>>>

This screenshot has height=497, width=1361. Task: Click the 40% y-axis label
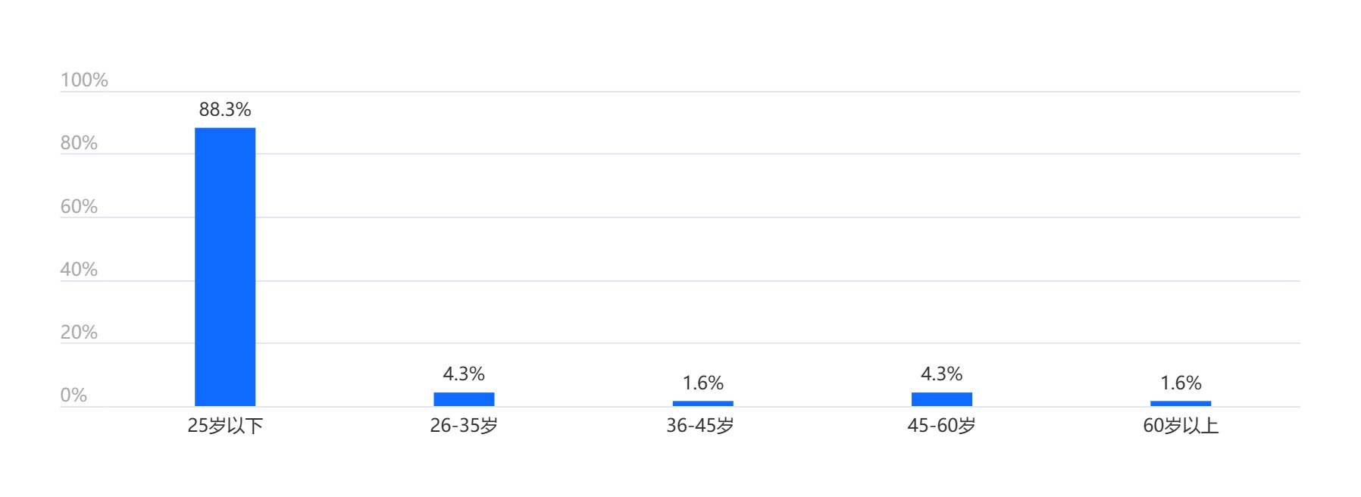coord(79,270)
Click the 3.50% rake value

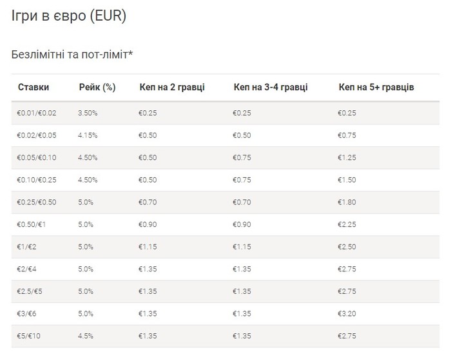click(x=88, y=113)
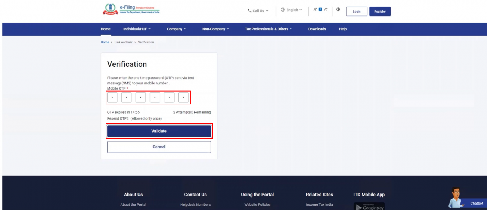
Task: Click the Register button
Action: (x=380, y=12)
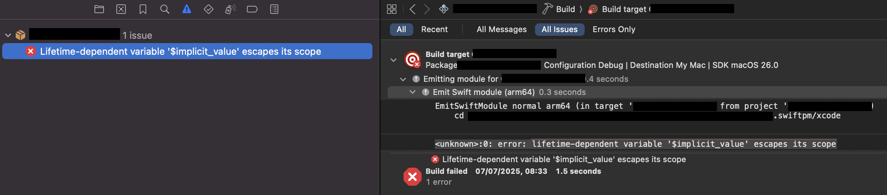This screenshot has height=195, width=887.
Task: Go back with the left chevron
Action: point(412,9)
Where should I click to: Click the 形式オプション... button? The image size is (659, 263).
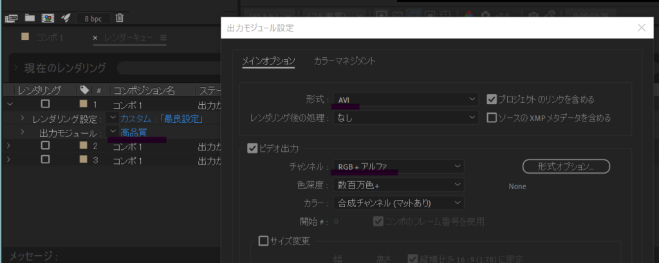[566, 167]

<<<

» SHORT PROBLEM
Output the records as a JSON list of strings, one string per line, with blank lines omitted and the pictures left out.

» OUTPUT OF THE TASK
[
  "This screenshot has height=497, width=1361. Task: Click the 40% y-axis label",
  "coord(79,270)",
  "Click the 3.50% rake value",
  "click(x=88, y=113)",
  "Task: Click the Register button",
  "Action: (x=380, y=12)",
  "This screenshot has height=195, width=887.",
  "Task: Go back with the left chevron",
  "Action: point(412,9)",
  "Where should I click to: Click the 形式オプション... button? The image size is (659, 263).",
  "[566, 167]"
]